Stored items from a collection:
★ ★ ★ ★ ★

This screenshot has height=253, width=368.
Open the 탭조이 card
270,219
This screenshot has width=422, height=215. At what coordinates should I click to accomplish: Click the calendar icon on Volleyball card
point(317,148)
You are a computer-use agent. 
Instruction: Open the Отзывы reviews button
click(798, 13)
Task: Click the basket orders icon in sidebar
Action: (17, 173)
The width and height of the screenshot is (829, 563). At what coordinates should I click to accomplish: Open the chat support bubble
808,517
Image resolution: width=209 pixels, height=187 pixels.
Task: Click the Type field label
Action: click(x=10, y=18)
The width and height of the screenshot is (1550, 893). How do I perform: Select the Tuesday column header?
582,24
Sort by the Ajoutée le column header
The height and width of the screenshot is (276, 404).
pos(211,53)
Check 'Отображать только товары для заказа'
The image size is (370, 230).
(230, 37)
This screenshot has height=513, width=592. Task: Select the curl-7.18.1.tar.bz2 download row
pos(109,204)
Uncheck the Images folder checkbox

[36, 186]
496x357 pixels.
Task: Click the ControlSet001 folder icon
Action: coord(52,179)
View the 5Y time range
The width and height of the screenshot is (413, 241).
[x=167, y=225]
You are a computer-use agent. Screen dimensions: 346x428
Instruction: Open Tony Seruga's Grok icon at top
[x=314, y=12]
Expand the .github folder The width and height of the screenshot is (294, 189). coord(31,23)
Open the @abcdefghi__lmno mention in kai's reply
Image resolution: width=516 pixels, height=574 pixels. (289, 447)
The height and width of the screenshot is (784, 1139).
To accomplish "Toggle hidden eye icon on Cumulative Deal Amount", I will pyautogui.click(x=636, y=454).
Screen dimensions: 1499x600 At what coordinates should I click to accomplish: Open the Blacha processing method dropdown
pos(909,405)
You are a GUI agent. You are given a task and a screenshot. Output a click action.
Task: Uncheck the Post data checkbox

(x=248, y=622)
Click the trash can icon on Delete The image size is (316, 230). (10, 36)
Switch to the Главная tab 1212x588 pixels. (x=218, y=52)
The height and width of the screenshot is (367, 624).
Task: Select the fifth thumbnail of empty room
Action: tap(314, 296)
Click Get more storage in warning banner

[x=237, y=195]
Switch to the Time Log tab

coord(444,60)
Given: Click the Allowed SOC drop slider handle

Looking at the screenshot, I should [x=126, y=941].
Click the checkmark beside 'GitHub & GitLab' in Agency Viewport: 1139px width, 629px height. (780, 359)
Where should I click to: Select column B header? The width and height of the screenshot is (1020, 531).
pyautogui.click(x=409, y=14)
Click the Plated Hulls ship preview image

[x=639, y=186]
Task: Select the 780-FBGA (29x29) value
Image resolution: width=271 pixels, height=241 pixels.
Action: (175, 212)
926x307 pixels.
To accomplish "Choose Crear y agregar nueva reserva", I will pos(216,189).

★ ★ ★ ★ ★

- Action item
From the data above, give every line again exactly as it appears.

- Answer to the problem
This screenshot has height=253, width=368.
Open the 탭조이 card
270,219
This screenshot has width=422, height=215. At what coordinates should I click to accomplish: Click the calendar icon on Volleyball card
point(317,148)
You are a computer-use agent. 
Instruction: Open the Отзывы reviews button
click(798, 13)
Task: Click the basket orders icon in sidebar
Action: (17, 173)
The width and height of the screenshot is (829, 563). At what coordinates should I click to accomplish: Open the chat support bubble
808,517
Image resolution: width=209 pixels, height=187 pixels.
Task: Click the Type field label
Action: click(x=10, y=18)
The width and height of the screenshot is (1550, 893). How do I perform: Select the Tuesday column header?
582,24
Sort by the Ajoutée le column header
The height and width of the screenshot is (276, 404).
pos(211,53)
Check 'Отображать только товары для заказа'
The image size is (370, 230).
(230, 37)
This screenshot has height=513, width=592. Task: Select the curl-7.18.1.tar.bz2 download row
pos(109,204)
Uncheck the Images folder checkbox

[36, 186]
496x357 pixels.
Task: Click the ControlSet001 folder icon
Action: coord(52,179)
View the 5Y time range
The width and height of the screenshot is (413, 241).
[x=167, y=225]
You are a computer-use agent. Screen dimensions: 346x428
Instruction: Open Tony Seruga's Grok icon at top
[x=314, y=12]
Expand the .github folder The width and height of the screenshot is (294, 189). coord(31,23)
Open the @abcdefghi__lmno mention in kai's reply
Image resolution: width=516 pixels, height=574 pixels. (289, 447)
The height and width of the screenshot is (784, 1139).
To accomplish "Toggle hidden eye icon on Cumulative Deal Amount", I will pyautogui.click(x=636, y=454).
Screen dimensions: 1499x600 At what coordinates should I click to accomplish: Open the Blacha processing method dropdown
pos(909,405)
You are a GUI agent. You are given a task and a screenshot. Output a click action.
Task: Uncheck the Post data checkbox

(x=248, y=622)
Click the trash can icon on Delete The image size is (316, 230). (10, 36)
Switch to the Главная tab 1212x588 pixels. (x=218, y=52)
The height and width of the screenshot is (367, 624).
Task: Select the fifth thumbnail of empty room
Action: tap(314, 296)
Click Get more storage in warning banner

[x=237, y=195]
Switch to the Time Log tab

coord(444,60)
Given: Click the Allowed SOC drop slider handle

Looking at the screenshot, I should [x=126, y=941].
Click the checkmark beside 'GitHub & GitLab' in Agency Viewport: 1139px width, 629px height. (780, 359)
Where should I click to: Select column B header? The width and height of the screenshot is (1020, 531).
pyautogui.click(x=409, y=14)
Click the Plated Hulls ship preview image

[x=639, y=186]
Task: Select the 780-FBGA (29x29) value
Image resolution: width=271 pixels, height=241 pixels.
Action: (175, 212)
926x307 pixels.
To accomplish "Choose Crear y agregar nueva reserva", I will pos(216,189).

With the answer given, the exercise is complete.